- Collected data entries
=== Begin Enclosure ===

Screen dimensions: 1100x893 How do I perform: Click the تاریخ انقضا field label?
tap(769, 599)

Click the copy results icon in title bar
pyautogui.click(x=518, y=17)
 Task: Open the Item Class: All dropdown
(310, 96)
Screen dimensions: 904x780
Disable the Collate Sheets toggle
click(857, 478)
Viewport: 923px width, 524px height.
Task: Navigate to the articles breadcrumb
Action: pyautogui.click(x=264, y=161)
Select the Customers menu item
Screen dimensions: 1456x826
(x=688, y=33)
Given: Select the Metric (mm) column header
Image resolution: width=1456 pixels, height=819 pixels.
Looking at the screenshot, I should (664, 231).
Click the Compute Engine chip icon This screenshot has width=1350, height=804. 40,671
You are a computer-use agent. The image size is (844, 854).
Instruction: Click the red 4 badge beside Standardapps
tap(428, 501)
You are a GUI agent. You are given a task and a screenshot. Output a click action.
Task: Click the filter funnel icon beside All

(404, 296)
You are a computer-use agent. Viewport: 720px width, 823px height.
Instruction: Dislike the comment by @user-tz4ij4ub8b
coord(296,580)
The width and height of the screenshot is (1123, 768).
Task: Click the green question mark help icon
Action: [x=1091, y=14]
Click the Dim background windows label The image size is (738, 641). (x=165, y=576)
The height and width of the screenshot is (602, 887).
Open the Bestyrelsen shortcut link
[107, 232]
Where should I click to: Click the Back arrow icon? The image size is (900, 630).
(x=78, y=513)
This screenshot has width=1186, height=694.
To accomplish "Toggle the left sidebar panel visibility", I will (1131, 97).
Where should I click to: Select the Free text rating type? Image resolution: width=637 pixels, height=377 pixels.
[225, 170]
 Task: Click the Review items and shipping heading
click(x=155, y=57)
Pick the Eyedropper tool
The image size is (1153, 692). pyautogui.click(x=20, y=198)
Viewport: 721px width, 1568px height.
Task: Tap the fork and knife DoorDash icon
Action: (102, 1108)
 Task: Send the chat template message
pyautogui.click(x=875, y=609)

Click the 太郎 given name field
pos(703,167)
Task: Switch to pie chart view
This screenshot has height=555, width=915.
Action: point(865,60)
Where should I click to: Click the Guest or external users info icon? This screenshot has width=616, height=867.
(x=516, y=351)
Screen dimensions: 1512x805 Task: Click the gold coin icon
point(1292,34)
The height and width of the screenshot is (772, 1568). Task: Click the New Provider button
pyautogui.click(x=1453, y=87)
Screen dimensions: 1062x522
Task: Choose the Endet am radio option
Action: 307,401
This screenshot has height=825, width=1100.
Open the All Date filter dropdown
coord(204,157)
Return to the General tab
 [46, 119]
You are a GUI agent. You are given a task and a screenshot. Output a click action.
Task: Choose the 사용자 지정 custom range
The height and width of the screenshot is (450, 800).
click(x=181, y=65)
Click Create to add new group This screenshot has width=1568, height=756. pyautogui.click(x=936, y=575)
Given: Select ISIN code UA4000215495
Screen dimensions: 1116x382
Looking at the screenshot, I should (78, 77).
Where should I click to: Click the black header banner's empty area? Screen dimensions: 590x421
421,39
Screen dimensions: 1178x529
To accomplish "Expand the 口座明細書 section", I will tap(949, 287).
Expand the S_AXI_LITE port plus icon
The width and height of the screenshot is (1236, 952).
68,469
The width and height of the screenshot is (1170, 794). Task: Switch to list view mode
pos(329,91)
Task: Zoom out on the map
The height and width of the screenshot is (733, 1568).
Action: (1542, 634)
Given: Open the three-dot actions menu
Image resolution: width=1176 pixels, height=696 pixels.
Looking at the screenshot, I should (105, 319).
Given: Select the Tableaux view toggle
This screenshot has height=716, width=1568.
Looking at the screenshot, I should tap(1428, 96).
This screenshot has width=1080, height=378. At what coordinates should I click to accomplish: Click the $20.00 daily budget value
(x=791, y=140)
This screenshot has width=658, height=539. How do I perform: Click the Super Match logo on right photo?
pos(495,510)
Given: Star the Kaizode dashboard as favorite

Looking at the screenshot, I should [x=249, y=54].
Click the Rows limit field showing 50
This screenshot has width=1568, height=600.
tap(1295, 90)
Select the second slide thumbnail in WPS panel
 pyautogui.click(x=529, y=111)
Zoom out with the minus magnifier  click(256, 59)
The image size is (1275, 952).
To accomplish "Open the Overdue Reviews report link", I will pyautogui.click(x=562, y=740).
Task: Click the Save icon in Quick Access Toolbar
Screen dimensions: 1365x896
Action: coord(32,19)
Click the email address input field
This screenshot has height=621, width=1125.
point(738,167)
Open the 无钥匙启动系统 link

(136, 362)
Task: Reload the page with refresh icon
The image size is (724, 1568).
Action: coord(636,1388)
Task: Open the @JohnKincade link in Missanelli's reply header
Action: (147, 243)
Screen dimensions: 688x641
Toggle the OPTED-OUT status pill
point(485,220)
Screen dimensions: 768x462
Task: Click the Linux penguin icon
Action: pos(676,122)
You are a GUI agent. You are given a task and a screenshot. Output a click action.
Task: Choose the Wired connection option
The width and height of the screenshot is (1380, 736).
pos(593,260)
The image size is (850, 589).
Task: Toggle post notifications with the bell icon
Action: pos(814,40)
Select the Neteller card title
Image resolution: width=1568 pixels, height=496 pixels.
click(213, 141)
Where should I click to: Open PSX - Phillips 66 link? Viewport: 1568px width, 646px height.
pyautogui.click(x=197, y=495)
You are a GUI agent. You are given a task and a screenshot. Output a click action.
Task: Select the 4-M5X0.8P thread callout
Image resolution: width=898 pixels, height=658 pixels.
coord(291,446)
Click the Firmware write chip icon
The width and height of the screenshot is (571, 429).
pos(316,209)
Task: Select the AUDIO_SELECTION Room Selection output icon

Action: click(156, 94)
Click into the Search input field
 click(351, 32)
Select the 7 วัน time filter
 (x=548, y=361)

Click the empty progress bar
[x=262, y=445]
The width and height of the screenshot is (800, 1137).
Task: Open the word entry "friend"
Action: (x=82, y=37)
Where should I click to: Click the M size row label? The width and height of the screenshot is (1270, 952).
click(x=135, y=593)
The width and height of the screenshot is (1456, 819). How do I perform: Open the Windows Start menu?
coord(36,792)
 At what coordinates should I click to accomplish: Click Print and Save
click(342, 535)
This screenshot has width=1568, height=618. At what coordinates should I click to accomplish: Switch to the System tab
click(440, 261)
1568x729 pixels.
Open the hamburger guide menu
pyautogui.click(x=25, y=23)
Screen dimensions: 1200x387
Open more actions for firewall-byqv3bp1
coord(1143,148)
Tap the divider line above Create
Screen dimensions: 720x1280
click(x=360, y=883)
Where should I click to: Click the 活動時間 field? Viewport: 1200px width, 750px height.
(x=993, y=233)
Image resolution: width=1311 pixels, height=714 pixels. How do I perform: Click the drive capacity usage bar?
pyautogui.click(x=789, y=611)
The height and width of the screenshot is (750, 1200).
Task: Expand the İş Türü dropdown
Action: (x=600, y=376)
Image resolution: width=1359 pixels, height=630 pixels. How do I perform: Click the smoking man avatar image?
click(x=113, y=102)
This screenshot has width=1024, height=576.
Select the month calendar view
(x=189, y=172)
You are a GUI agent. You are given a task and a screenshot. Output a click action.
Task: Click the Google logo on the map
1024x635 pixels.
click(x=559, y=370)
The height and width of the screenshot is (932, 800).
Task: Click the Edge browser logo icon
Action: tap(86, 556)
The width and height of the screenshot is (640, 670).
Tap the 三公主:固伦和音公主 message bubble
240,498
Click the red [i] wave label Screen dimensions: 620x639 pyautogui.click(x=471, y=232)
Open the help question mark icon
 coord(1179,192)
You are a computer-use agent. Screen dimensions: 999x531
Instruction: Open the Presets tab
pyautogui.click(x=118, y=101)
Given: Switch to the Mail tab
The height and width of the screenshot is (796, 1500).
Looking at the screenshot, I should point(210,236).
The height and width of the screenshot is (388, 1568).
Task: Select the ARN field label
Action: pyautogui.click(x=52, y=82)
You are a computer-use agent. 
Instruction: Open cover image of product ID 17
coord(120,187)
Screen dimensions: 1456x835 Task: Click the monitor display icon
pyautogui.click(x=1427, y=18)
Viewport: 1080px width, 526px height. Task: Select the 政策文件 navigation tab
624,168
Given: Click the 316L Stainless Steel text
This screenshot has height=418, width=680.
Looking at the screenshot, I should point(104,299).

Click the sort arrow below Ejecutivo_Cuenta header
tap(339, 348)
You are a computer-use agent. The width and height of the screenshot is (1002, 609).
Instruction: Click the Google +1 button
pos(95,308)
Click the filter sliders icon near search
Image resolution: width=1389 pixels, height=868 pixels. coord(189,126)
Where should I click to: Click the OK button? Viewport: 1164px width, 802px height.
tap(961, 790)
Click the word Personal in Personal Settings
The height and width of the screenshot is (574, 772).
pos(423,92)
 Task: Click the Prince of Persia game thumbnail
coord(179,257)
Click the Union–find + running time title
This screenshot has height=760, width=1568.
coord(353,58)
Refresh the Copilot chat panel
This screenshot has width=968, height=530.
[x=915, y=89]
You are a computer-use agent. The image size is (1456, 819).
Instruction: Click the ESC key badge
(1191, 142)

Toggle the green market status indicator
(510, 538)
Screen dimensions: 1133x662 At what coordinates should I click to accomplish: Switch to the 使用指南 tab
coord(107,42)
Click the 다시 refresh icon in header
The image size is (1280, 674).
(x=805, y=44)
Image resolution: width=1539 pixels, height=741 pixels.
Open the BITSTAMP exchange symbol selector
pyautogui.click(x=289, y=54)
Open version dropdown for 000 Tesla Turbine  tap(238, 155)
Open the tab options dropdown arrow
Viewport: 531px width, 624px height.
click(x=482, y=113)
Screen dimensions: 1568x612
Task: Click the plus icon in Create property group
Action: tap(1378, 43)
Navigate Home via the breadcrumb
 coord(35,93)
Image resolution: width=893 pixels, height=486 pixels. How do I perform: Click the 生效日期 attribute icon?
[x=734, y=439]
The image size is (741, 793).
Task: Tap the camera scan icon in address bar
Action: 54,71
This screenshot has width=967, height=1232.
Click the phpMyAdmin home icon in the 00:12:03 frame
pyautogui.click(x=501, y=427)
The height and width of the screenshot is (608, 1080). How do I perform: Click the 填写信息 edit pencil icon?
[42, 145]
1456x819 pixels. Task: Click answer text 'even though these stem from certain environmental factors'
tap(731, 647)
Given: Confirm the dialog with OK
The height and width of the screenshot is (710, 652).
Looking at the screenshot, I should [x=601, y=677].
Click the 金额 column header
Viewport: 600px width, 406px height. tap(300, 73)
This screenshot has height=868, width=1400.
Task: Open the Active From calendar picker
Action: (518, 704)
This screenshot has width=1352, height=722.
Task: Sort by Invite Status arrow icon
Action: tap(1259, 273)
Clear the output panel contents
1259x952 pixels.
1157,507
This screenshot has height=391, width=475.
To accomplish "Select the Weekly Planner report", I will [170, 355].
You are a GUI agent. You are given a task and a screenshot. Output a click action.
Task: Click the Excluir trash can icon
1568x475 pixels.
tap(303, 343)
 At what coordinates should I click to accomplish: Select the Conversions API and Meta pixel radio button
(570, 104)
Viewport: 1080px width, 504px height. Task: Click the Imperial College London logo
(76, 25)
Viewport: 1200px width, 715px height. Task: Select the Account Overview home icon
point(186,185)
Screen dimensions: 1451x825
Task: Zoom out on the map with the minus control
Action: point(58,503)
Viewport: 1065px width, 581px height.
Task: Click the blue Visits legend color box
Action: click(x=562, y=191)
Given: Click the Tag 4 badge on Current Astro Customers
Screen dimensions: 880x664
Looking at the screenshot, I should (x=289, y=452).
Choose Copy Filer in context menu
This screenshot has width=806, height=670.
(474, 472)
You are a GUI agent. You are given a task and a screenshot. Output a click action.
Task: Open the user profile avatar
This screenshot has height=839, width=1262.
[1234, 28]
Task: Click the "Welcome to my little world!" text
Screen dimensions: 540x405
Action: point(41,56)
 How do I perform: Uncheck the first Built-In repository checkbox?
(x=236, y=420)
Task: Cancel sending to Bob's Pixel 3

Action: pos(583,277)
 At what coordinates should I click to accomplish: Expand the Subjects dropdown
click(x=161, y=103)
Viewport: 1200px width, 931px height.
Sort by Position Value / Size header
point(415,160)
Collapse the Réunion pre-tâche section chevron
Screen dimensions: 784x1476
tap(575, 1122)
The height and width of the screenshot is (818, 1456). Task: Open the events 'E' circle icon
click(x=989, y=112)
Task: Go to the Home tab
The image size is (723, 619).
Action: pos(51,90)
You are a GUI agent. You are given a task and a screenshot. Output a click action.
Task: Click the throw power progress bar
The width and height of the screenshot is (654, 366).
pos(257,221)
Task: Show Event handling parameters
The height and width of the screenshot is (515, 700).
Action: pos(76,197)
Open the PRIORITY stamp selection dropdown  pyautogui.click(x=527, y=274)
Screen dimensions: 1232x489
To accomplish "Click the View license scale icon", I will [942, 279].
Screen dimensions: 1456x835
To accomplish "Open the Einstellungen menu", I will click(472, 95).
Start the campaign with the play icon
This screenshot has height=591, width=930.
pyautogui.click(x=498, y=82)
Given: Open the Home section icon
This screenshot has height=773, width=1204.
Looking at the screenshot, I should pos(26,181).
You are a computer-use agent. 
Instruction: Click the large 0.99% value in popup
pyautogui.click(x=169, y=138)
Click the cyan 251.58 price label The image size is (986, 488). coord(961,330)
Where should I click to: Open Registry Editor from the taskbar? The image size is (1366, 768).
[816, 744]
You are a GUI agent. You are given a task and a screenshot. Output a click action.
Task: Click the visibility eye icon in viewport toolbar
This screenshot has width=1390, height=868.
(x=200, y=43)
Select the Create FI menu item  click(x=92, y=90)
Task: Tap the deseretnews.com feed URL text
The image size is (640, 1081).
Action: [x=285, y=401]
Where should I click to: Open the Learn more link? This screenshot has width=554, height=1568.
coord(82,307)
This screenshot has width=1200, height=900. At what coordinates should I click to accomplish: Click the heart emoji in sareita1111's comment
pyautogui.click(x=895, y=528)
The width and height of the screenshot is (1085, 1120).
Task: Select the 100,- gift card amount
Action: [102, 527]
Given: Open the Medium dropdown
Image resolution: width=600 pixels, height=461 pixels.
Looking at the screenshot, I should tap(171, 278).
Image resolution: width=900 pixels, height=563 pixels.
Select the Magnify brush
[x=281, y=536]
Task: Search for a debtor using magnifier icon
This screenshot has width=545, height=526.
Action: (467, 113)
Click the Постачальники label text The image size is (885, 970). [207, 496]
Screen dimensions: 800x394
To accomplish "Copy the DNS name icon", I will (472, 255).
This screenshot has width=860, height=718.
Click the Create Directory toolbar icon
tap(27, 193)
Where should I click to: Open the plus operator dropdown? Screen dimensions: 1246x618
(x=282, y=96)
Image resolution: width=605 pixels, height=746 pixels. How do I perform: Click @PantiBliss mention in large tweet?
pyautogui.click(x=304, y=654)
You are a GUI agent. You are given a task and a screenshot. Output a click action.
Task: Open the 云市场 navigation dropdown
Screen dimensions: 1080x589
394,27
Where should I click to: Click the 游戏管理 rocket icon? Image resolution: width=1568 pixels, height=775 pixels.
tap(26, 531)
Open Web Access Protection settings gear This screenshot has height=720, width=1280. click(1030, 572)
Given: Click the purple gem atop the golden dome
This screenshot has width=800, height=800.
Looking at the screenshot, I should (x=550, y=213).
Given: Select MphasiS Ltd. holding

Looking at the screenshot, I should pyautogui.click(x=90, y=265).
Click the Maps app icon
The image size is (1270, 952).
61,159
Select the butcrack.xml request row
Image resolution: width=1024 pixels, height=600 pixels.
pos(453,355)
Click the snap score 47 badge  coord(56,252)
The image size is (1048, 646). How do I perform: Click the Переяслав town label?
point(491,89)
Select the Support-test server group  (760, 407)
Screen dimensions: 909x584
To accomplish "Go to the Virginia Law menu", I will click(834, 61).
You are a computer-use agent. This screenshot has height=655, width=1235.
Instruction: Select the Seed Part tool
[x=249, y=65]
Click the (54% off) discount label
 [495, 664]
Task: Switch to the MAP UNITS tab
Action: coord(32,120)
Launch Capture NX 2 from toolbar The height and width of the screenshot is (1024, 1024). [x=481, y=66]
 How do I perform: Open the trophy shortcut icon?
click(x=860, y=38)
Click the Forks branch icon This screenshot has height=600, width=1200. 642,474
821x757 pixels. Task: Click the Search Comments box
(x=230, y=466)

=== End Enclosure ===

- TASK
Wherever a line in the records contains the word "Customers", copy that line.

- EXERCISE OUTPUT
Select the Customers menu item
Given: Click the Tag 4 badge on Current Astro Customers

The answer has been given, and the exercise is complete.